▸ **Task item**: Throughout the records below, find each line holding "price" and copy it.

▼

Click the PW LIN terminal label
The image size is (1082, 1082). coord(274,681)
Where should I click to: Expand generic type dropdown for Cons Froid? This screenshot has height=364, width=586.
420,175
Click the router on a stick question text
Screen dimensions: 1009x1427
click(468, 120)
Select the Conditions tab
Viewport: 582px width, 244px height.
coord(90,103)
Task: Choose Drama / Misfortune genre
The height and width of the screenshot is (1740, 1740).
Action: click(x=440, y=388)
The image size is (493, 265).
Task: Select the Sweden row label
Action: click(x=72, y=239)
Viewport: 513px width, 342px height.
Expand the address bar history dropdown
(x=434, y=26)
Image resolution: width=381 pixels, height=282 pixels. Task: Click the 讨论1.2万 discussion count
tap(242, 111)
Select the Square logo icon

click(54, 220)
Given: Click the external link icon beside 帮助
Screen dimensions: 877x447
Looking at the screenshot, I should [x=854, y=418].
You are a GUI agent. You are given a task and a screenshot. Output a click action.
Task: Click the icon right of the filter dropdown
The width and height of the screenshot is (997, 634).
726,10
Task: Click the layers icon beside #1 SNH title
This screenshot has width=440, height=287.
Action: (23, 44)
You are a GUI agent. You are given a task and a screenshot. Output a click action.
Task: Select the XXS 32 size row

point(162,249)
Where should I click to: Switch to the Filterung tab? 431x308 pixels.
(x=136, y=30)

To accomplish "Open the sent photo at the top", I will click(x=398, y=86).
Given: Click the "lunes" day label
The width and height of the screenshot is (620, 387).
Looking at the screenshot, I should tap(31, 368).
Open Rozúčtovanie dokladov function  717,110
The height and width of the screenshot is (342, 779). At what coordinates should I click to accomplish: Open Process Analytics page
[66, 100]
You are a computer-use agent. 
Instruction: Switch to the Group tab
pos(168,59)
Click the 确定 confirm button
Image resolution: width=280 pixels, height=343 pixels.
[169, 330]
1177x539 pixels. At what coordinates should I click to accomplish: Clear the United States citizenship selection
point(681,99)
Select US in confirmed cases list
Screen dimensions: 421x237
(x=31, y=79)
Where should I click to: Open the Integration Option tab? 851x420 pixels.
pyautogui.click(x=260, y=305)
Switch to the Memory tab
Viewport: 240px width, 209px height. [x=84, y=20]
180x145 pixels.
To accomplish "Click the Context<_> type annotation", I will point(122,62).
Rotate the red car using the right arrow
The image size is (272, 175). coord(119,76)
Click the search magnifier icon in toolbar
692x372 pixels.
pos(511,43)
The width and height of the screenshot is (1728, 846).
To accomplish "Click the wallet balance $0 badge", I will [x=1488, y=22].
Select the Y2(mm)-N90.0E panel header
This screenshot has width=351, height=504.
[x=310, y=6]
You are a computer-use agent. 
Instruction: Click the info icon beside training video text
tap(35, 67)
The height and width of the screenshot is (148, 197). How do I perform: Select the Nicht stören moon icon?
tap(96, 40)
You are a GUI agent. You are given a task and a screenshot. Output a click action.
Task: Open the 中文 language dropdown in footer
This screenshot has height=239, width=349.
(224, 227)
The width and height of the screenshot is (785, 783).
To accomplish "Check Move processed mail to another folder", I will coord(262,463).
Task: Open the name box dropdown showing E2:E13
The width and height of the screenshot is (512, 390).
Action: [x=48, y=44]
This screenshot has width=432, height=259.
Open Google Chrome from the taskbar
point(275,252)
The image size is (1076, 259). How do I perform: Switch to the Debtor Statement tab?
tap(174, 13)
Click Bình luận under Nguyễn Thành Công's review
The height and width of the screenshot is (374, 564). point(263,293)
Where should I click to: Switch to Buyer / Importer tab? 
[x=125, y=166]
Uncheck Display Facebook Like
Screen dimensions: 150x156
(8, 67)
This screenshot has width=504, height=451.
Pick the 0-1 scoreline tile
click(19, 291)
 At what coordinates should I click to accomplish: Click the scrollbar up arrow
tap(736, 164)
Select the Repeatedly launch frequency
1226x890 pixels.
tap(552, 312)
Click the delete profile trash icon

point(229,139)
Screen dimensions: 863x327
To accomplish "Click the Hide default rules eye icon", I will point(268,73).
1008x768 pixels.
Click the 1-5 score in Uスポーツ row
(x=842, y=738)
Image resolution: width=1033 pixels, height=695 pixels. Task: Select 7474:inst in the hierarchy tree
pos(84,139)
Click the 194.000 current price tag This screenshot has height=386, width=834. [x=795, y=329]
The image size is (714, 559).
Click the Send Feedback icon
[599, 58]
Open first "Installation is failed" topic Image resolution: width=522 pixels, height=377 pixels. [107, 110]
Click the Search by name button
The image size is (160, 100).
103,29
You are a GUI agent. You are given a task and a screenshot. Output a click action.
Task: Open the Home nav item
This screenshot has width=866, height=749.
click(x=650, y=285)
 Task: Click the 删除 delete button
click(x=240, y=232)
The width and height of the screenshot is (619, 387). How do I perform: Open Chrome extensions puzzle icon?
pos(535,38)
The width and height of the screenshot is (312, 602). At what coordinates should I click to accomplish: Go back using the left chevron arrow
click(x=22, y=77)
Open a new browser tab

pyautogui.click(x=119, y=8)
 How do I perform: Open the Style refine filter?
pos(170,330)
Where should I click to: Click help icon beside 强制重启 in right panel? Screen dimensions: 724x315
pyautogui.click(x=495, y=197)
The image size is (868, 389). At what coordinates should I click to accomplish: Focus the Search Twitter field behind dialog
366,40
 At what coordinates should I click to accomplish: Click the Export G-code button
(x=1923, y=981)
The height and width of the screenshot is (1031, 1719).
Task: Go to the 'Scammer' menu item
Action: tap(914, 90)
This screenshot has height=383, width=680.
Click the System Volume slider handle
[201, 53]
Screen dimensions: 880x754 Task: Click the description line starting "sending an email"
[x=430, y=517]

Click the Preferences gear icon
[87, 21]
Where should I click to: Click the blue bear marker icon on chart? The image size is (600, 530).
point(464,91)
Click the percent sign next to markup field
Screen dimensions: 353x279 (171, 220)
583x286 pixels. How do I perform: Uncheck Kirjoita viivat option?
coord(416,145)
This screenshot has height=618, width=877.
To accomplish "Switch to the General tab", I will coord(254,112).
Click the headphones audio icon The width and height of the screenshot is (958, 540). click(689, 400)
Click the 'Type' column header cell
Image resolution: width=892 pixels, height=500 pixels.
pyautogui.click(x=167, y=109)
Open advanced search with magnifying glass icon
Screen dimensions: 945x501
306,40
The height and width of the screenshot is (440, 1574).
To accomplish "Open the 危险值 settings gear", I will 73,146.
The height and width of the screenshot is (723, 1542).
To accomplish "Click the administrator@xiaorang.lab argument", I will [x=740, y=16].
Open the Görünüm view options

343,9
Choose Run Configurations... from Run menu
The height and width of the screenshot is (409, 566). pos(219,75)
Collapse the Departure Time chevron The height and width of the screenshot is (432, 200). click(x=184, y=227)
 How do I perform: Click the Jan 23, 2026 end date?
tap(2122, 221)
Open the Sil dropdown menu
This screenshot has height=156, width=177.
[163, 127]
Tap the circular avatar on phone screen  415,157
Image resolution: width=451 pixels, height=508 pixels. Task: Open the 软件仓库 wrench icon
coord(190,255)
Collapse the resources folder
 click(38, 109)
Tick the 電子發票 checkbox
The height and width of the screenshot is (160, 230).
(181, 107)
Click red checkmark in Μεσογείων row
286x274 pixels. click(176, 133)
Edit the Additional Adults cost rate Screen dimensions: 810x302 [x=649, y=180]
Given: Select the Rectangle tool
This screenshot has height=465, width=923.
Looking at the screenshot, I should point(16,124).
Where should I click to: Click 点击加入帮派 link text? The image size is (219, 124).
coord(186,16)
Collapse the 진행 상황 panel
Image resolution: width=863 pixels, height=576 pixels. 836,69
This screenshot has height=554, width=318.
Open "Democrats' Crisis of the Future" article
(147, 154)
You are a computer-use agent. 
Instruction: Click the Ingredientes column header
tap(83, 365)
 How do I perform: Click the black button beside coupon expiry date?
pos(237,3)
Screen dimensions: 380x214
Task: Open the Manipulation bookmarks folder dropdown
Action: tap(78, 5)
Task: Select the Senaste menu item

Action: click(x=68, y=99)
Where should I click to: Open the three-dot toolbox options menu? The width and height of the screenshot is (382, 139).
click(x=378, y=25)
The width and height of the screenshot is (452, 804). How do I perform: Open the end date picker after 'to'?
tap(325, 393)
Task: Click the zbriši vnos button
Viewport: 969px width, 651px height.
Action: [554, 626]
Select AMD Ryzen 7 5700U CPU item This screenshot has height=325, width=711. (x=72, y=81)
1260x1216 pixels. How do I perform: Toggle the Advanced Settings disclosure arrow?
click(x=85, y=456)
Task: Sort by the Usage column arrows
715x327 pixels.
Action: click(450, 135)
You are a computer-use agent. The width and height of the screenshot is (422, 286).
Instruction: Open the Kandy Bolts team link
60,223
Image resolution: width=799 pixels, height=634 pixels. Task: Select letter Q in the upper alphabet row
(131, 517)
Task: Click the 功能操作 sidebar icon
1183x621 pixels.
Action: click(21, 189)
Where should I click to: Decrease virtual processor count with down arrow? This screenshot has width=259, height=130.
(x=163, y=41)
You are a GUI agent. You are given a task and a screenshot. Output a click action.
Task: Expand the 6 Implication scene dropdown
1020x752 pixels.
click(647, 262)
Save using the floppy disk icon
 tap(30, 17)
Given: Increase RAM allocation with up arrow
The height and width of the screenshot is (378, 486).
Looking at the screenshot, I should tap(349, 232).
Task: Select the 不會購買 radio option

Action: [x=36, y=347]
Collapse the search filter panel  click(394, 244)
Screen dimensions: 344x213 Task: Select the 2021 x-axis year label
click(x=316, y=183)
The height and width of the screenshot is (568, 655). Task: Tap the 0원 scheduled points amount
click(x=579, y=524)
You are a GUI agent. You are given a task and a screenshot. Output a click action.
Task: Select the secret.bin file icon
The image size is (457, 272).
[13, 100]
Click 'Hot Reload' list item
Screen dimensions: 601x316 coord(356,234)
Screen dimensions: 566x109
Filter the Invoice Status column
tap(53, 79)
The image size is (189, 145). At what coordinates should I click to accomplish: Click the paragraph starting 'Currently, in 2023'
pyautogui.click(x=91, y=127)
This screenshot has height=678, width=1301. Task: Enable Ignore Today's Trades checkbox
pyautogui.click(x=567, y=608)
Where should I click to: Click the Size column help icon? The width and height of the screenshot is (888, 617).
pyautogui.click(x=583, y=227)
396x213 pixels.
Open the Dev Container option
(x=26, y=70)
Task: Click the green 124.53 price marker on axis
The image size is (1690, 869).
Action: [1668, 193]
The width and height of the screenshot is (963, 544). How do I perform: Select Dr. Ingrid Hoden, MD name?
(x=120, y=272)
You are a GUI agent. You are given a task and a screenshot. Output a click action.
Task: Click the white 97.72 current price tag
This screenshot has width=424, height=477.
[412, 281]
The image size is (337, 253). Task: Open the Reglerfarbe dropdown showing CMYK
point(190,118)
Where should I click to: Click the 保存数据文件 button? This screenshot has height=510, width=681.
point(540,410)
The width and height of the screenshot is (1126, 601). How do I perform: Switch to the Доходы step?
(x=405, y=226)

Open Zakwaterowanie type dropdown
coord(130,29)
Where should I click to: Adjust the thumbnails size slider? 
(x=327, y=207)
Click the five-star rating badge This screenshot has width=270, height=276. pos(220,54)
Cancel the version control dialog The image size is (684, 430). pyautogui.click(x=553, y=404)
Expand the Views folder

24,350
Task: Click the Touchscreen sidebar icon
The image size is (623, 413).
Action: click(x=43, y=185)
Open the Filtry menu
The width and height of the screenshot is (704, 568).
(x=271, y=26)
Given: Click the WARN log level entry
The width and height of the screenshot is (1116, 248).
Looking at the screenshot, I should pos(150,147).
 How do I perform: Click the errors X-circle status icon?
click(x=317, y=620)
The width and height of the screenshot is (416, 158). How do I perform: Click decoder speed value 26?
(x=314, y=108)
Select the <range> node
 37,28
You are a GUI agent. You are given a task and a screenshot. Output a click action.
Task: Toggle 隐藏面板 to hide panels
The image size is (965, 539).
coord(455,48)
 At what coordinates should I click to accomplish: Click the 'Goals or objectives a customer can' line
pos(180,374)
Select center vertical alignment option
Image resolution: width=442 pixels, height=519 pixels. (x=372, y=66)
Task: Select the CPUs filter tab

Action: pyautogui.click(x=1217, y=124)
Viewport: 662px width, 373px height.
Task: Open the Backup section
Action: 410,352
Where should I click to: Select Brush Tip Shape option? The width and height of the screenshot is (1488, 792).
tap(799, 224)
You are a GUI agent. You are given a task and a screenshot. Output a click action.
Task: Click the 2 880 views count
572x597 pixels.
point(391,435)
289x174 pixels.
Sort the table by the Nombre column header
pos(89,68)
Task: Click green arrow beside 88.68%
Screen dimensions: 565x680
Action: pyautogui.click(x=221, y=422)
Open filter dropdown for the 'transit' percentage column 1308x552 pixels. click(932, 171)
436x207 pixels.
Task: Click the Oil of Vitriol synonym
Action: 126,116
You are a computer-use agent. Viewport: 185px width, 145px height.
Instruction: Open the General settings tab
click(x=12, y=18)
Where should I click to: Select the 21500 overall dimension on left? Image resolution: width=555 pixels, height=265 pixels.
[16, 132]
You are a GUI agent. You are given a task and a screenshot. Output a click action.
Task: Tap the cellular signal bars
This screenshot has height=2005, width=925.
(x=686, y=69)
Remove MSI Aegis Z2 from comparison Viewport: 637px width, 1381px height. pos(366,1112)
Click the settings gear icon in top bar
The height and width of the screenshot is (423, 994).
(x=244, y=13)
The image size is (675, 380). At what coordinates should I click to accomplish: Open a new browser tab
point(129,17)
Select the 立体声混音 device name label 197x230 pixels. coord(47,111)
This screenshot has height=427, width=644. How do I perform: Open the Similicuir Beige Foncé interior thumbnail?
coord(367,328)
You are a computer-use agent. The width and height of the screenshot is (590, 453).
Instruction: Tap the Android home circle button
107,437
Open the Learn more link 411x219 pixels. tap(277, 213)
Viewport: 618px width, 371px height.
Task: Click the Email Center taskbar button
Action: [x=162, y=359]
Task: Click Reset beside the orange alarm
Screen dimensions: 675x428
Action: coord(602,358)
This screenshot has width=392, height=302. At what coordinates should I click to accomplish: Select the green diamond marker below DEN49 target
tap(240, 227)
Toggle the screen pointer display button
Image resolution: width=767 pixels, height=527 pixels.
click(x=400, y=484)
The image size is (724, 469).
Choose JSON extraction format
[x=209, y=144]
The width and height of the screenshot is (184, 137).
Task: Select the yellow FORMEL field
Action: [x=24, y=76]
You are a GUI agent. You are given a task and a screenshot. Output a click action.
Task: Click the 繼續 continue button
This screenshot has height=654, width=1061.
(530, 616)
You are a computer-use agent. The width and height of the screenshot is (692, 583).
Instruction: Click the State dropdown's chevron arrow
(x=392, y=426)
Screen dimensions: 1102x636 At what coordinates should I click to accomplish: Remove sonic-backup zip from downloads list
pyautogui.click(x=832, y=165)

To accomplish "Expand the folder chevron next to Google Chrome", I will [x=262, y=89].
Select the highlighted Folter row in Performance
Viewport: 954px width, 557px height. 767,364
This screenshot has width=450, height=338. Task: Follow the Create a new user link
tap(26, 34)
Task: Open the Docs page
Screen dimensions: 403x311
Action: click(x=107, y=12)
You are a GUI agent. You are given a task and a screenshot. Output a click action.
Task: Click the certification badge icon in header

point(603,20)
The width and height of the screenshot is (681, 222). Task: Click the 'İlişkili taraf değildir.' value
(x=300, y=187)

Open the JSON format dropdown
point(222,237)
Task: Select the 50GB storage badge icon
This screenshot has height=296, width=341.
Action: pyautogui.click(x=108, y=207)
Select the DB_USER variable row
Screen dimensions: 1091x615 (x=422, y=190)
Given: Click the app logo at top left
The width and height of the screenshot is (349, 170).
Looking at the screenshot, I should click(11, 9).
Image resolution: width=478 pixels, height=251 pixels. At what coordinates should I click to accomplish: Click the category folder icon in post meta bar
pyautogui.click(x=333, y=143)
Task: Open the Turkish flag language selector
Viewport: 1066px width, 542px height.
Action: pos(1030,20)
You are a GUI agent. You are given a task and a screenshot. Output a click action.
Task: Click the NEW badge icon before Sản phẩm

▲

▸ **Solved problem**:
Click the 194.000 current price tag This screenshot has height=386, width=834. [x=795, y=329]
Task: Click the green 124.53 price marker on axis
Task: Click the white 97.72 current price tag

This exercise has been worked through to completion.